Madobe will face off with Mohamed Abdulle Magan, Mohamed Omar Gedi, Anab Mohamed Dahir, Abdi Hiis Udan, Mohamoud Mohamed Omar, Ahmed Abdi Abdi and Abdirahman Ahmed Rabi. All of them have been critical to Madobe’s administration.
The candidates for Jubaland State presidential elections have turned to political sabotage, character assassination, distorting of campaign slogans and negative publicity in attempts to gain a winning edge. The domestic stakes of the Jubaland election process are high, as clan factions fight over the division of resources.
The political shenanigans include sponsored hateful advertisements and fabrication of campaign materials aimed at portraying rivals adversely before voters.
The Sunday Standard has reliably learnt that sustained propaganda, fake news and violence characterise the heated campaigns ahead of the August 24 polls.
As election date nears, the incumbent president is the latest victim of negative publicity, and just last week, leaflets were circulated purporting that he had lost favour with his populous Ogaden clan and as a result they will not be backing his re-election bid.
Even more disquieting was that the leaflets and violence witnessed in the relatively calm town of Kismayu and other parts of Jubaland.
Madobe’s supporters have accused Mogadishu of sponsoring the violence as part of intimidation following the incumbent’s trend that is now worrying locals.
Political analysts have observed that some of the dirty tricks are either a creation of the contestants themselves or their financial supporters.

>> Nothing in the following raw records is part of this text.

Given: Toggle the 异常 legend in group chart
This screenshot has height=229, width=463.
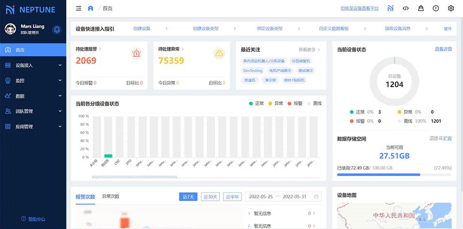Looking at the screenshot, I should 275,104.
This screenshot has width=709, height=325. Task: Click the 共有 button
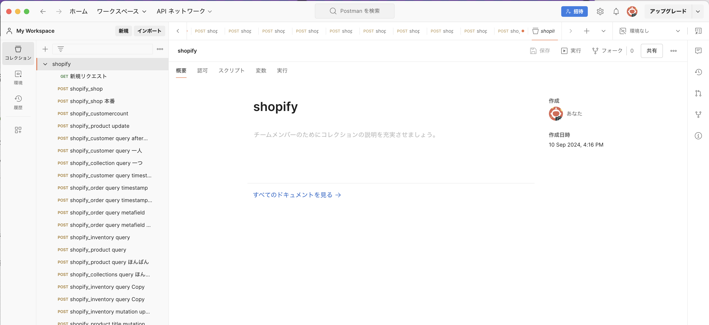pos(652,51)
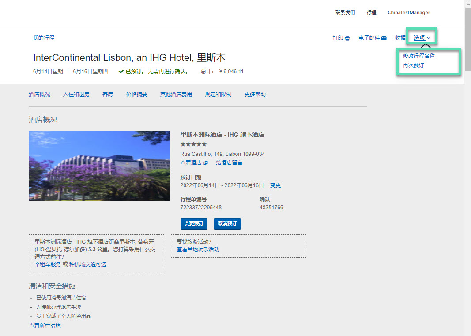Viewport: 471px width, 336px height.
Task: Open the 给酒店留言 link
Action: pos(229,163)
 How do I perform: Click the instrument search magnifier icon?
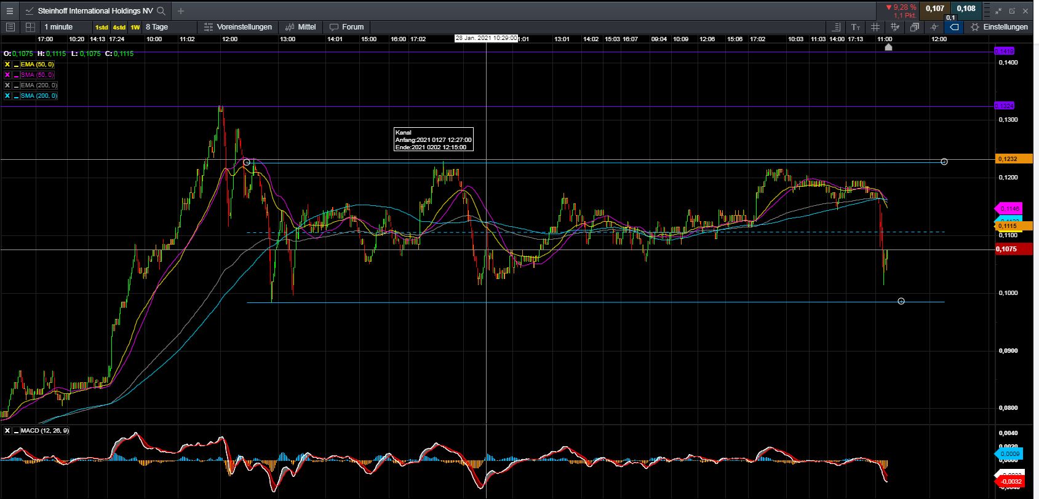[x=161, y=11]
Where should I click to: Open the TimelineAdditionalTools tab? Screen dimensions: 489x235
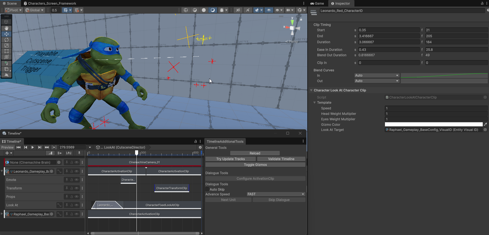point(225,141)
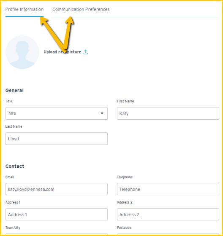
Task: Click the Email field with katy.lloyd@enhesa.com
Action: tap(57, 189)
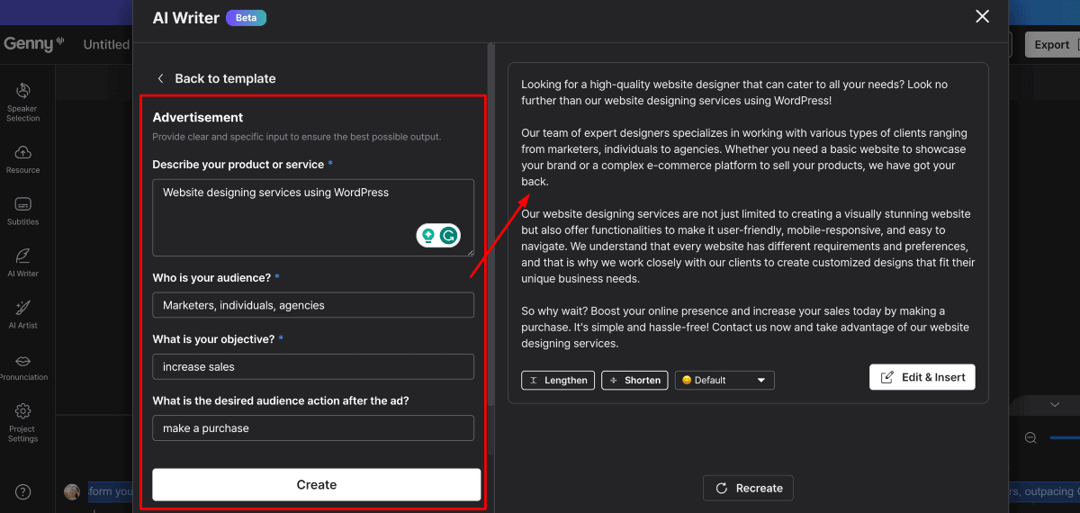Open the Pronunciation panel
1080x513 pixels.
click(x=23, y=366)
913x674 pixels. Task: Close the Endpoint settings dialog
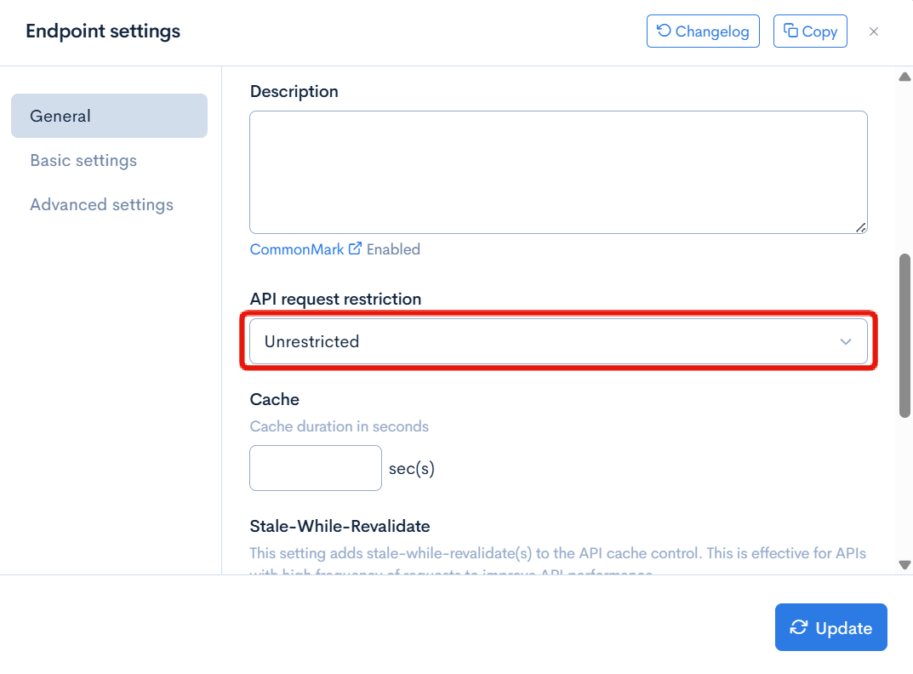coord(874,31)
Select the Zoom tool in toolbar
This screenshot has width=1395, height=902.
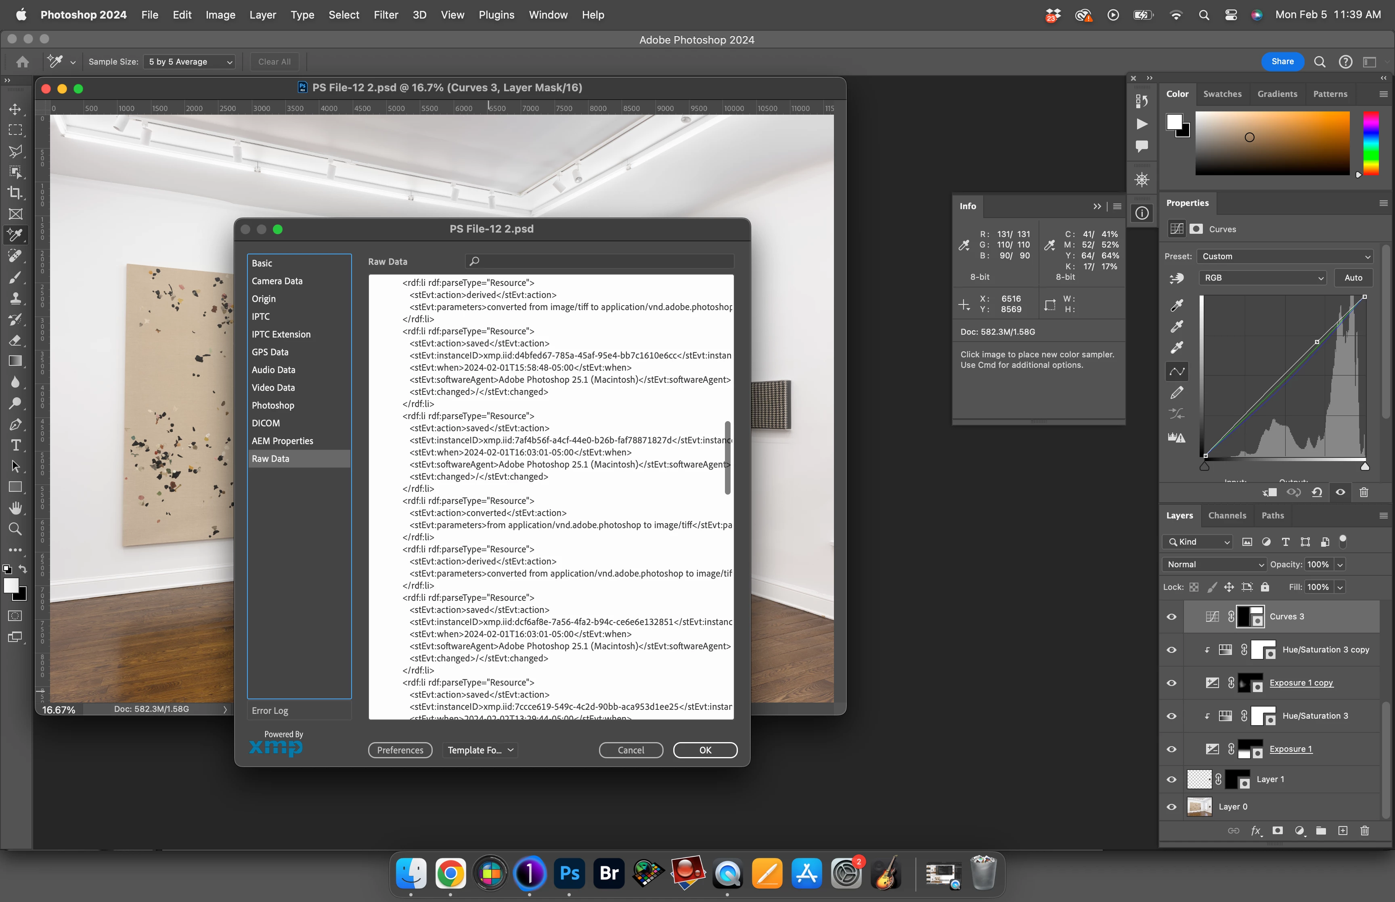(15, 529)
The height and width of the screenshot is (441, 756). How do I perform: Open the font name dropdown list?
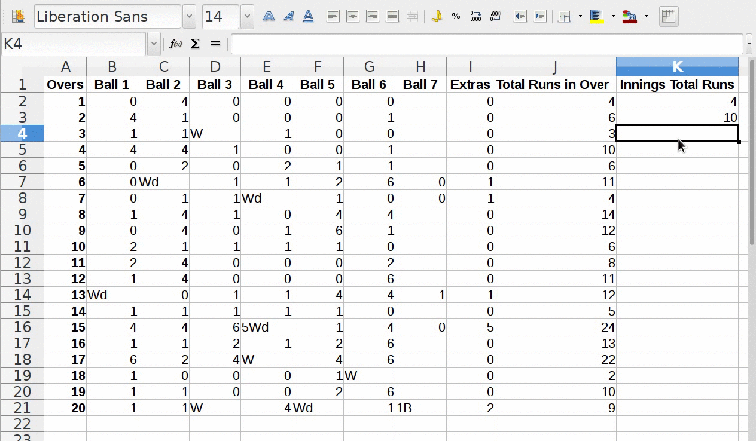(189, 17)
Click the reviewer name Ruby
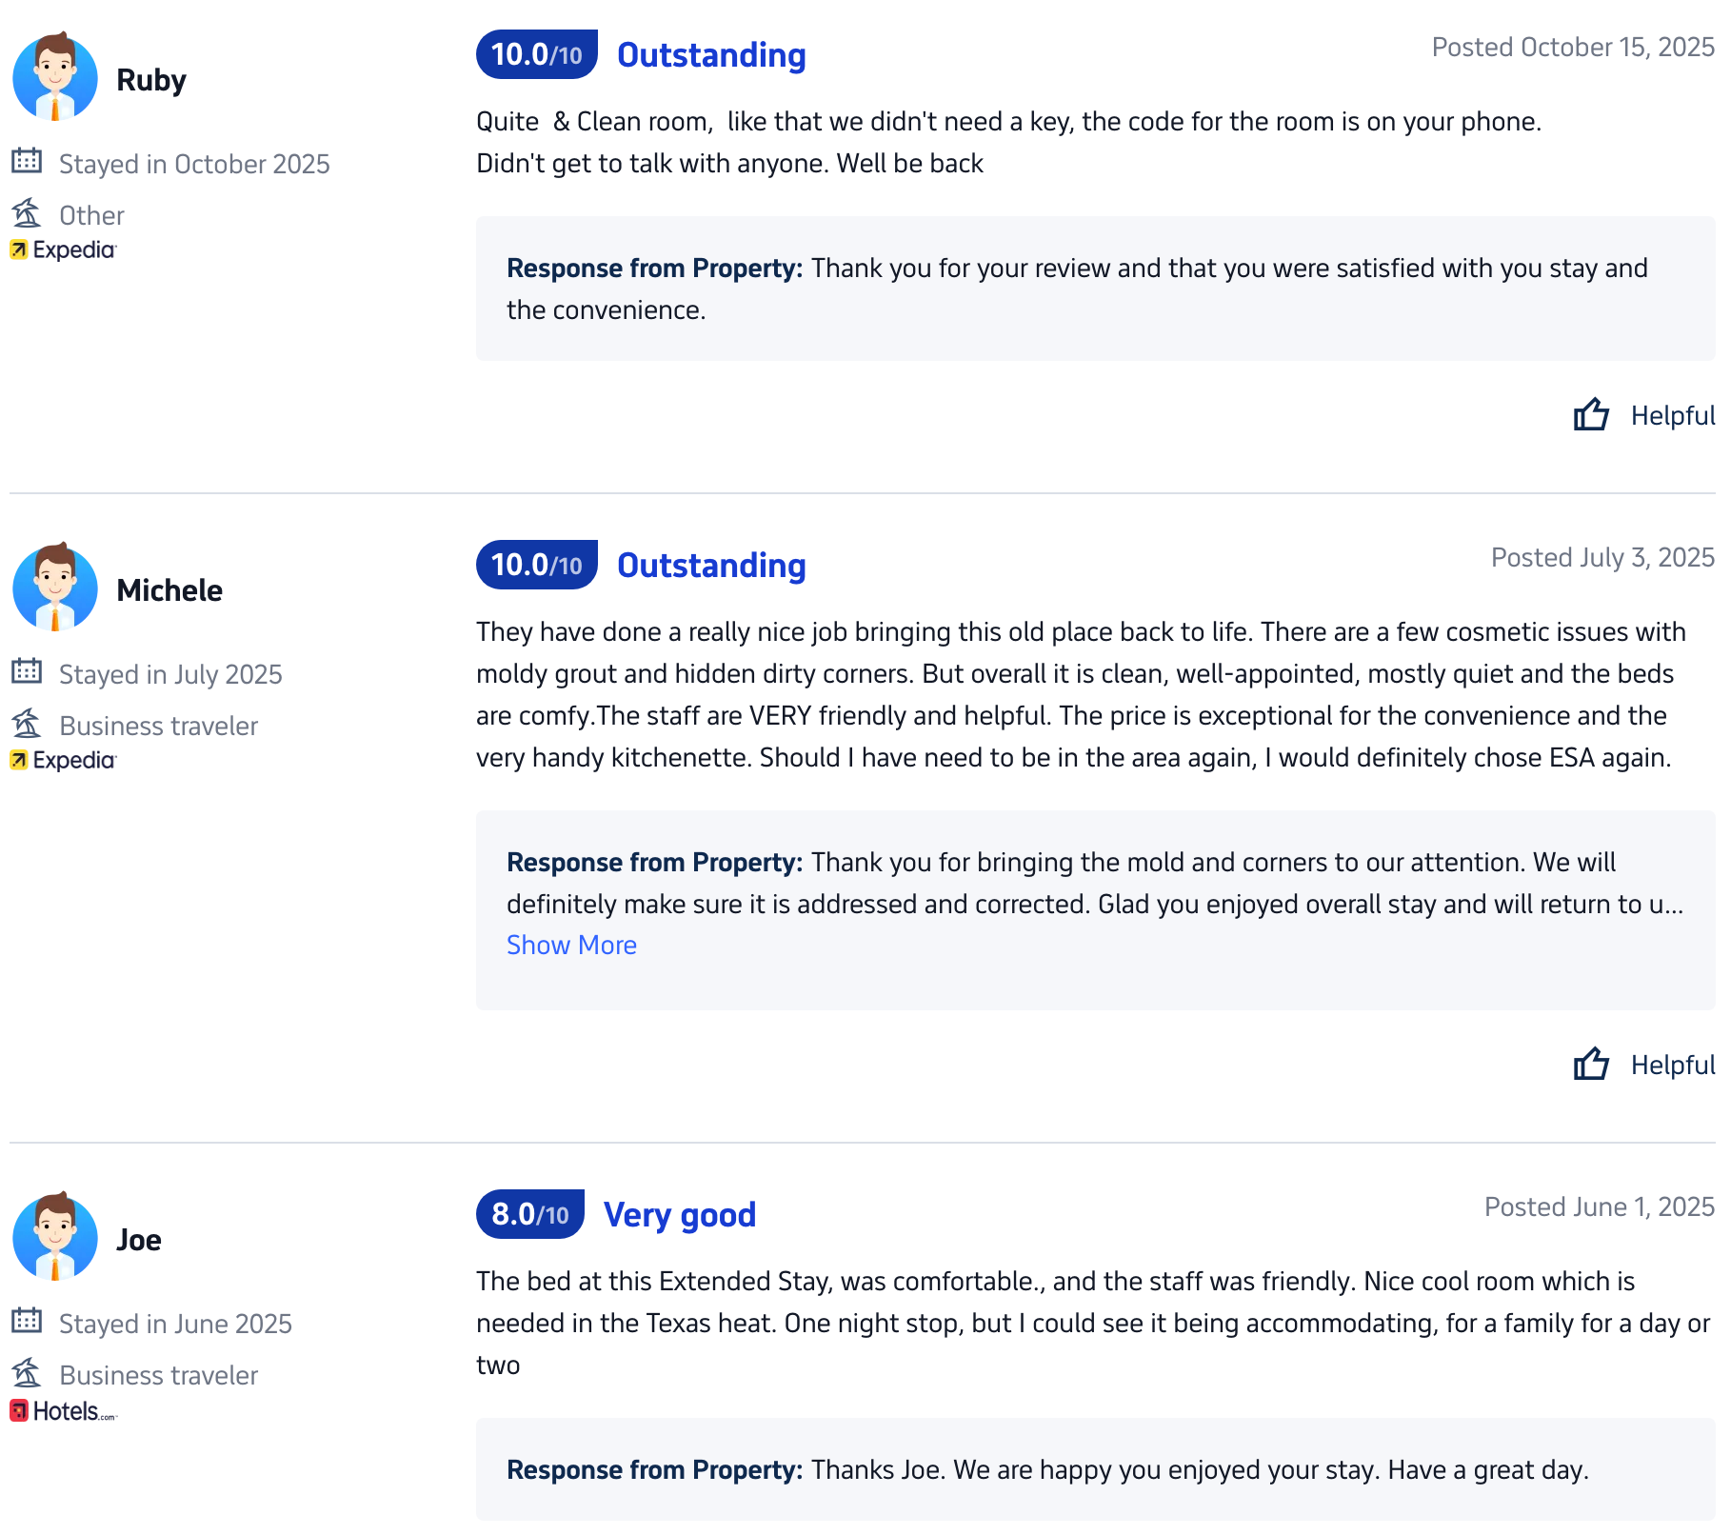 tap(151, 80)
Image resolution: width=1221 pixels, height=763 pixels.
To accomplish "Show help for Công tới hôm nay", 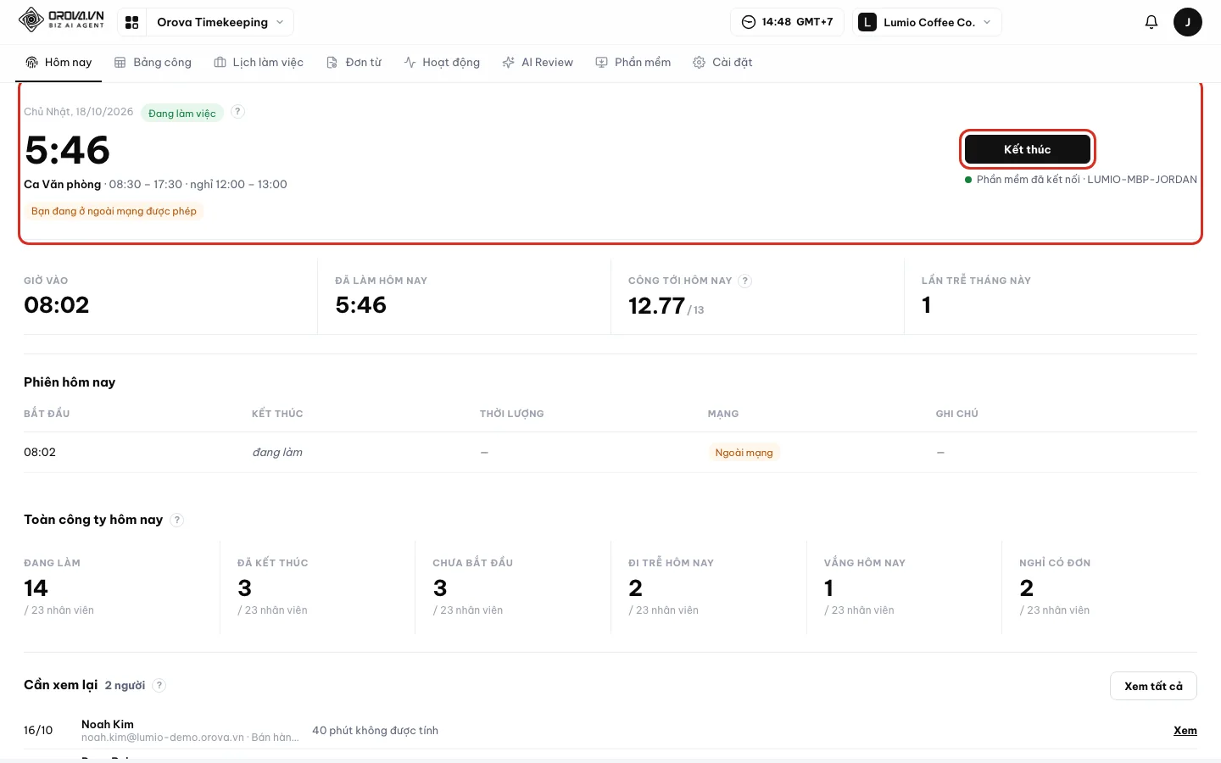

“They are financing contestants in order to install their favourable candidate against the wishes of the populace, so that they have influence in Jubaland to help them ward off Kenyan influence in Jubaland and the larger Somali,” Guled Omar Osman, an analyst, who is also familiar with Jubaland politics, said. “Madobe is a close ally of the Kenyan government,” he added.
Captured in key towns
Jubaland, the region in Somalia closest to the border with Kenya, has been under Madobe since 2013. The regional leader has been a key ally of Kenya in war against Al Shabaab militants and cooperated with the KDF as it captured Kismayu and other towns.
The elections have been billed on long-term goals like development, reconciliation and institution-building in the Somali federal State of Jubaland.
However, it will be also be a test for Kenya, Somalia, Ethiopia as well as Americans whose presence in Somalia has relatively increased in recent days.
Analysts argue that the recent terror attack in which atleast 26 people, including a prominent journalist and several foreigners were killed, has exposed strenuous relationships between Kismayo and Mogadishu.
This is after Somali President Mohamed Abdullahi Farmaajo was quoted in sections of the media questioning why Al Shabaab militants were targeting their own, (Somali) instead of targeting other countries.
There have been allegations that Mogadishu is opposed to re-election of the Jubaland President and could have privately sponsored several candidates from Madobe’s Ogaden clan to run against him.
Farmaajo is said to have persuaded members of his Marehan clan, which is part of the Ogaden clan, the majority in Jubaland, not to vie for the presidency and instead support “the chosen candidates”. However, local analysts have dismissed Farmaajo’s political manoeuvres, terming them inconsequential.
“He is sincere in the war against extremist group and he fully understands the operations of Al Shabaab; that is why Jubaland is enjoying relative calm unlike Mogadishu where explosions occur almost daily,” said Ahmed Osman, a local politician in Jubaland. The gulf nations have also been drawn to the election controversy that is threatening to spoil relations between Kismayu and Mogadishu.
According to Osman, Madobe -- the former leader of the Ras Kamboni Brigade that allied with the Kenya Defence Forces (KDF) to weed out the Al Shabaab militants in Kismayu in 2012 -- is a safe pair of hands for Jubaland.
“Security forces in Mogadishu work with Al-Shabaab,” he said.
As per the constitution, presidential aspirants should be from Somali origin and should be married to a woman/man of Somali origin.
In this case a perceived right hand man of President Farmajo who is also the minister for Transport and Aviation Mohamed Abdullahi Salad was disqualified from the race after the electoral body realised that he is married to a foreigner.
Madobe is touted to likely win this election because of a legacy of improved security in Kismayo.
In an interview with the Sunday Standard from his palace in Kismayu, Madobe said he was determined to ensure that Jubaland was calm and peaceful before and after the polls.
He said harmony in the region had seen refugees who had been living in Daadab troop back home.